Los recientes alardes fronterizos del presidente López Obrador son claro ejemplo de un concepto de justicia caprichuda y fantoche. Ofrecerle al impresentable Jaime Bonilla, gobernador saliente de Baja California, “el cargo que él quiera” en el gobierno y legalizar medio millón de “autos chocolate” ahí mismo, son señales inquietantes.
Jaime Bonilla quiso imponerse ilegalmente dos años más en su gestión, durante la cual no ha demostrado ser un dechado de virtudes ni de aptitudes, salvo la de ser incondicional zalamero con el presidente. ¿Alguien podría argumentar que es justo que el Sr. Bonilla ocupe el cargo que se le pegue la gana? Yo siempre he creído que uno de los mayores actos de corrupción es asignar o aceptar un nombramiento para el que no se está preparado. Pero, bueno, en el actual gobierno federal abundan los ejemplos: un guía arqueológico como director del Insabi, un agrónomo como mandamás en Pemex, un criador de puercos en la primera etapa de la Cofepris y el montón de guardias personales que han ido a cargos relevantes en las más diversas secretarías. ¿Es justo que el gobierno compense ese apoyo personal con grandes sueldos y desplazando a quienes tienen aptitudes para cumplir en esos puestos de trabajo? ¿Es justo que los ciudadanos paguemos por esa ínfima calidad de gobierno? ¿Por qué hemos de soportar las filias y las fobias presidenciales? Su complacencia con los jefes y sicarios del crimen organizado en su tesis de “abrazos no balazos”, su tolerancia con los miembros de su gabinete acusados de crímenes de Estado y casos gigantescos de corrupción; por qué su generosidad desbordada a los militares y a los marinos; por qué el Tren Maya termina y comienza en Palenque junto a su rancho; por qué la Refinería Dos Bocas, ahí cerquita en Tabasco.
En sentido contrario: por qué el presidente menosprecia al norte del país, ahora a más de la mitad de la Ciudad de México y hasta a los que viven en la Del Valle; de dónde le salió esa virulencia contra la clase media, los médicos, los profesionistas y todos los empresarios desde los más pequeños, hasta los más grandes, con algunas convenencieras excepciones.
¿Con qué gobierna nuestro presidente? ¿Cuál el órgano que priva en su toma de decisiones? ¿El cerebro, el corazón o el hígado?
En los casos de justicia penal, los ejemplos son brutalmente contrastantes.
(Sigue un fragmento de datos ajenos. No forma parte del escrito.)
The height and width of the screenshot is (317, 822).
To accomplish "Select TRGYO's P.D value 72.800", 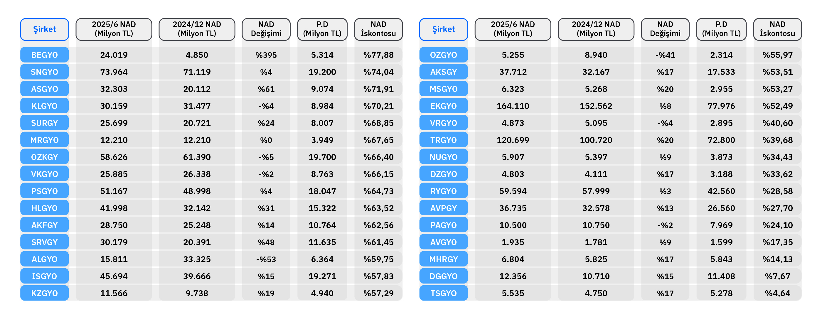I will (x=721, y=140).
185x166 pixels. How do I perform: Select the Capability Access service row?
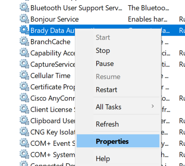tap(53, 53)
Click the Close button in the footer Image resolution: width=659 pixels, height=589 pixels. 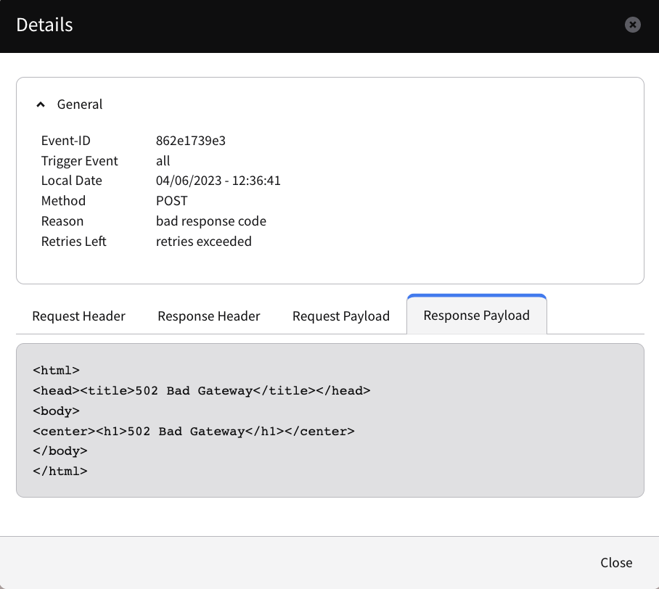pos(616,563)
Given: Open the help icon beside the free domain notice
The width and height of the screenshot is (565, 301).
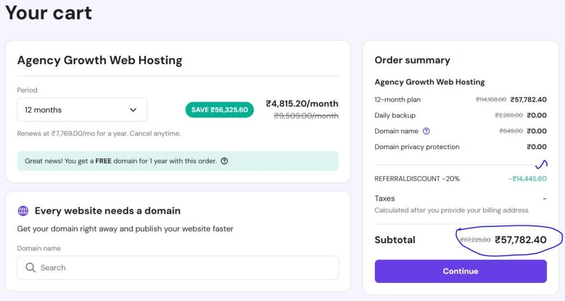Looking at the screenshot, I should [x=225, y=161].
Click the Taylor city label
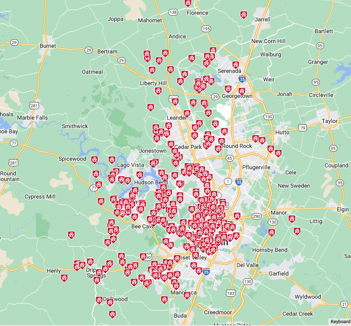The width and height of the screenshot is (351, 326). [x=330, y=121]

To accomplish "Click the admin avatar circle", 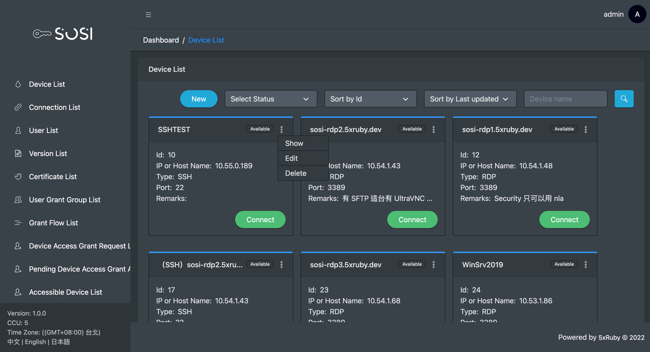I will pos(637,14).
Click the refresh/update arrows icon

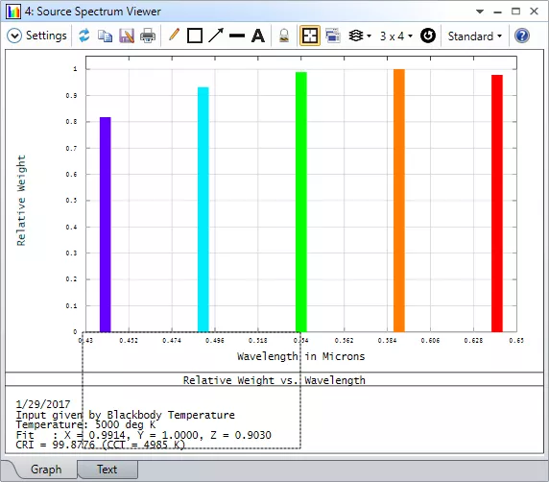[x=84, y=36]
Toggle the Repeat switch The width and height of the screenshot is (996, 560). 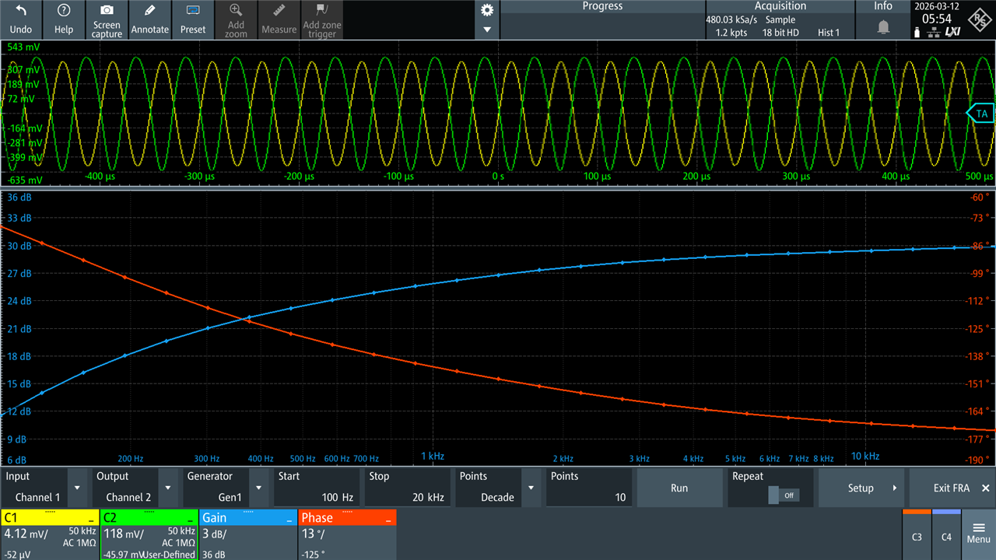782,495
A ver:
—Para Rosario Robles, la 4T pide 21 años de prisión, más los que ya lleva. Estaba en el extranjero y vino a declarar y la metieron a prisión ipso facto por el tema de la estafa maestra, sin que hasta ahora se haya mostrado una prueba contundente en su contra. Pero cometió un “delito gravísimo”: ser la compañera sentimental de Carlos Ahumada, quien filtró aquellos videos de Bejarano que estremecieron las aspiraciones de López Obrador.
—En cambio, Emilio Lozoya, acusado del fraude gigantesco de Odebrecht, jamás ha pisado la cárcel y vive en la opulencia porque “coopera muy bien”.
—En la misma condición de testigos protegidos están chacales como “El Gil” o “Juan”, que participaron en la matanza de los 43 de Ayotzinapa en Iguala, pero que ahora gozan de la protección del gobierno porque también traicionan a sus cómplices y confiesan lo que quiere la Fiscalía a cargo del vengativo Gertz Manero. ¿Justicia, para quién?